→ **Given data**:
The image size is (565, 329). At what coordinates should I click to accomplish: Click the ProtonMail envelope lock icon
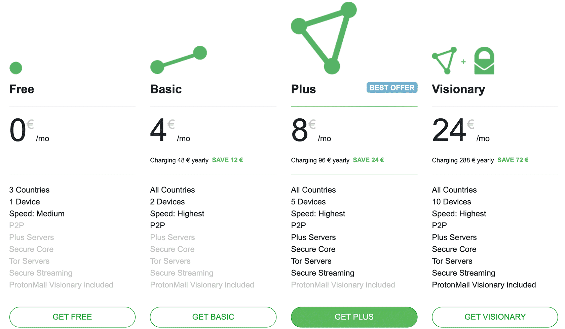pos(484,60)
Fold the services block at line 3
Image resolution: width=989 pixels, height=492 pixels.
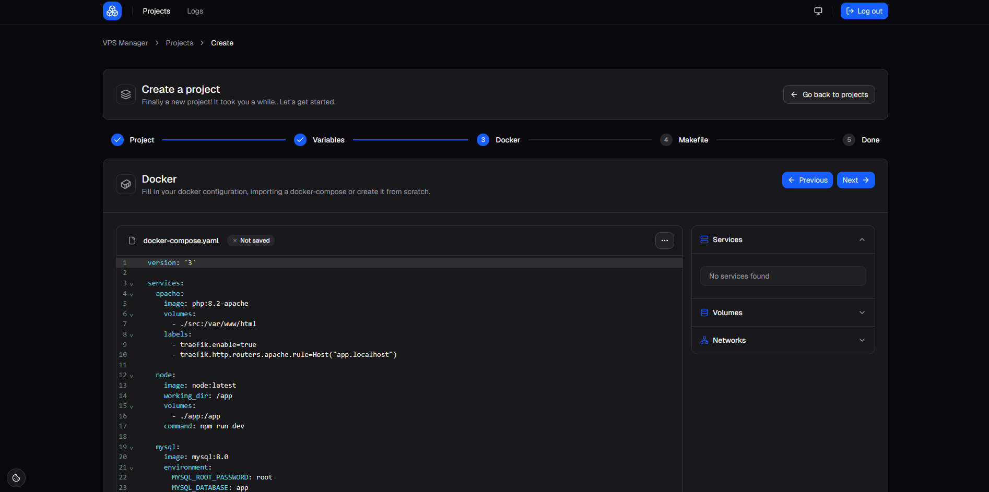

...

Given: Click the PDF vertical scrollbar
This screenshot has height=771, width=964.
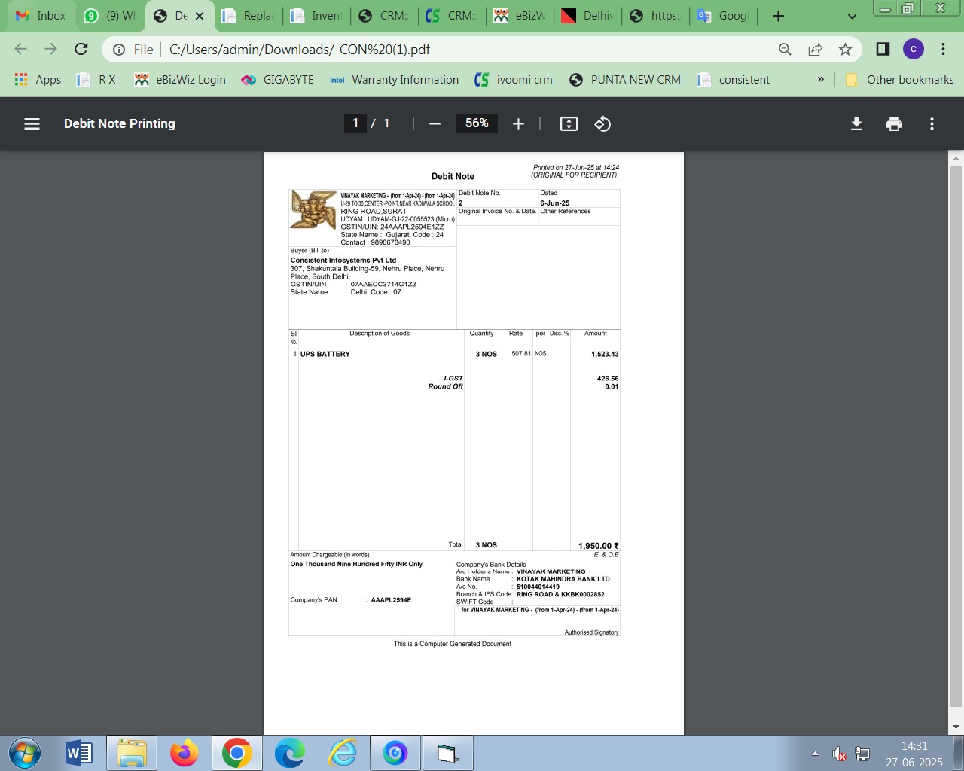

→ **What the task asks**: Starting with the line that contains "The image size" and going on through the line that contains "Image resolution: width=989", reproduce only those lines, with the wording of the entries intact. Multiply each answer coordinate by 1.75 and round it to a whole number, with halves going up; leave every other number unchanged and omit the pictures.

→ **Exercise output**:
The image size is (565, 329). At what coordinates should I click to accomplish: Click the ProtonMail envelope lock icon
pos(847,105)
Fold the services block at line 3
Image resolution: width=989 pixels, height=492 pixels.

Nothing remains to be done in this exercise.